When everyone came to, they thought everything had been left untouched, that is, until the cook decided to begin preparing the meal.

"The beans are gone! How can I cook without beans! And the cabbage too."

Well, there was a Captain of another ship who was determined to stop Captain Gasalot. And he had a plan.

He had also discovered how to make fog, so he decided to set a trap for Captain Gasalot.

He dumped all the stuff off the ship, and engulfed his won ship in fog. This would surely attract Captain Gasalot.

He was right. Captain Gasalot could smell fog from miles away. And in no time at all, he had steered next to the ship, and was boarding.

He began to use his specialized weapon of choice. "Ptptpt." But he heard no gasp, and no falling crewmen.

"Ptptpt." Captain Gasalot was confused.

"Ptptpt." Captain Gasalot was running out of bullets.

As he used his last, the fog was beginning to clear, and there was the crew of the ship, standing over him, with clothespins pinching their noses.

So, they took Captain Gasalot to jail. Turns out, Captain Gasalot had a huge nose, so they put the handcuffs on his nose when they took him in.

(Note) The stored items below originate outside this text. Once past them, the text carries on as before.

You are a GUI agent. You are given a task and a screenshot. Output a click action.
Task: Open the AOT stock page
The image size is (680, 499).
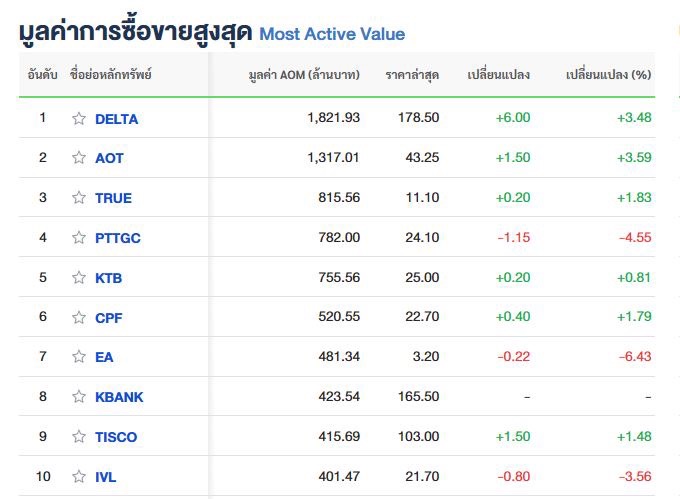tap(109, 158)
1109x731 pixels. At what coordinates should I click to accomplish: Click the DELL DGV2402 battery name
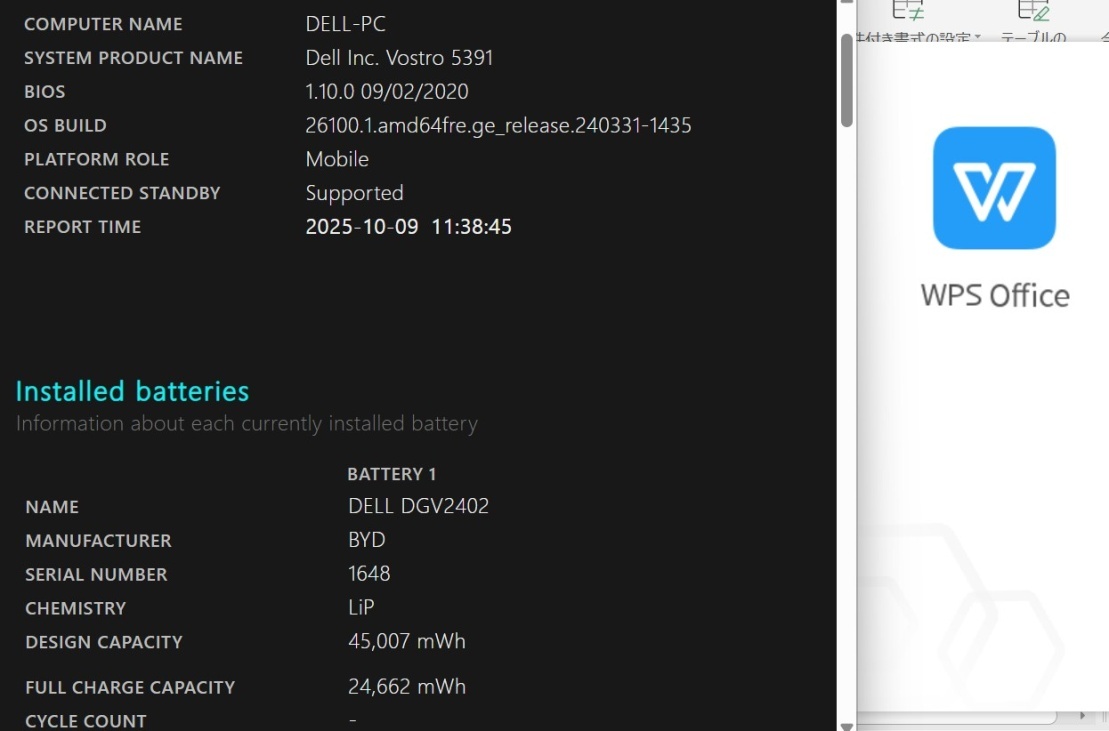click(x=418, y=506)
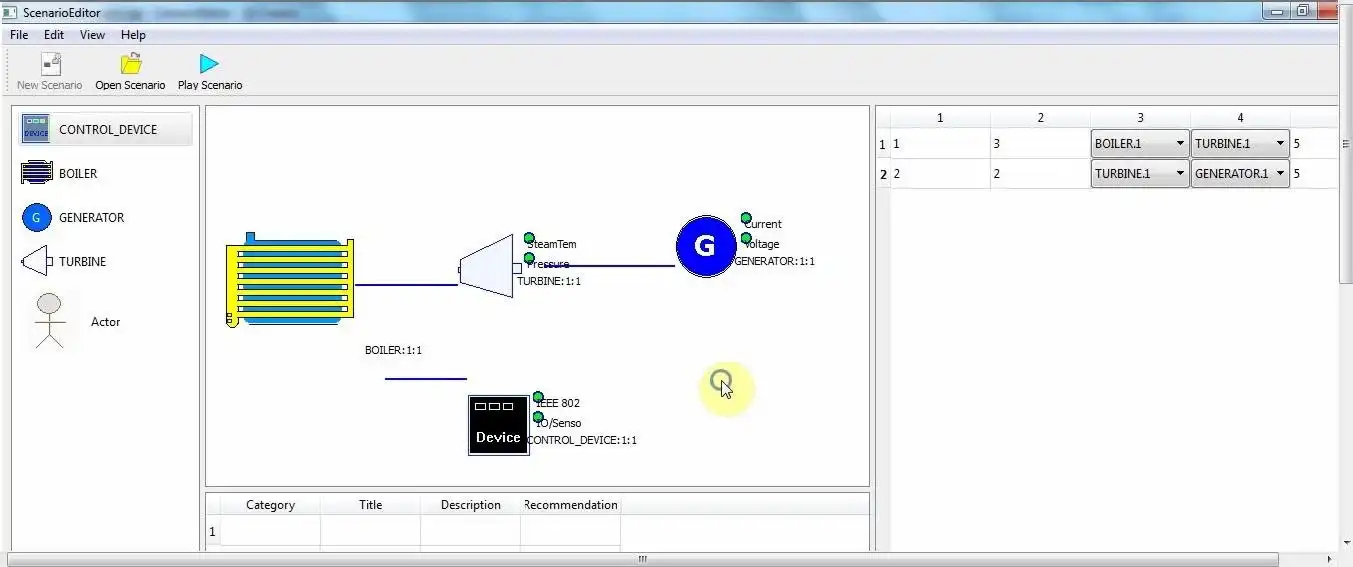1353x567 pixels.
Task: Select the black Device block on canvas
Action: click(x=498, y=425)
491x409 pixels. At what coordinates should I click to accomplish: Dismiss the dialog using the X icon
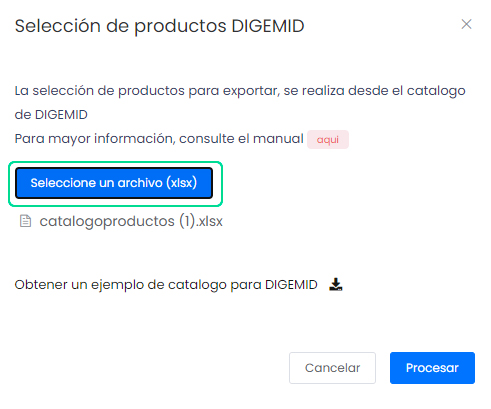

They closed him in a cell with only a small vent at the top. Captain Gasalot decided he would try to escape by disabling the guard at the door.

He stood up and got as close to the door as he could.

"Ptptpt."

But he had forgotten that he had not put a clothespin on his nose, and his own toot knocked him out.

Later, he would wake up wondering where he was, and realize he had to toot, let out the toot, and get knocked out again.

The guard at the door decided that he did not need to be there, since Captain Gasalot could not take any more than one step before knocking himself out again.

And of course, they only fed him beans, sausage, cabbage, cheese and broccoli.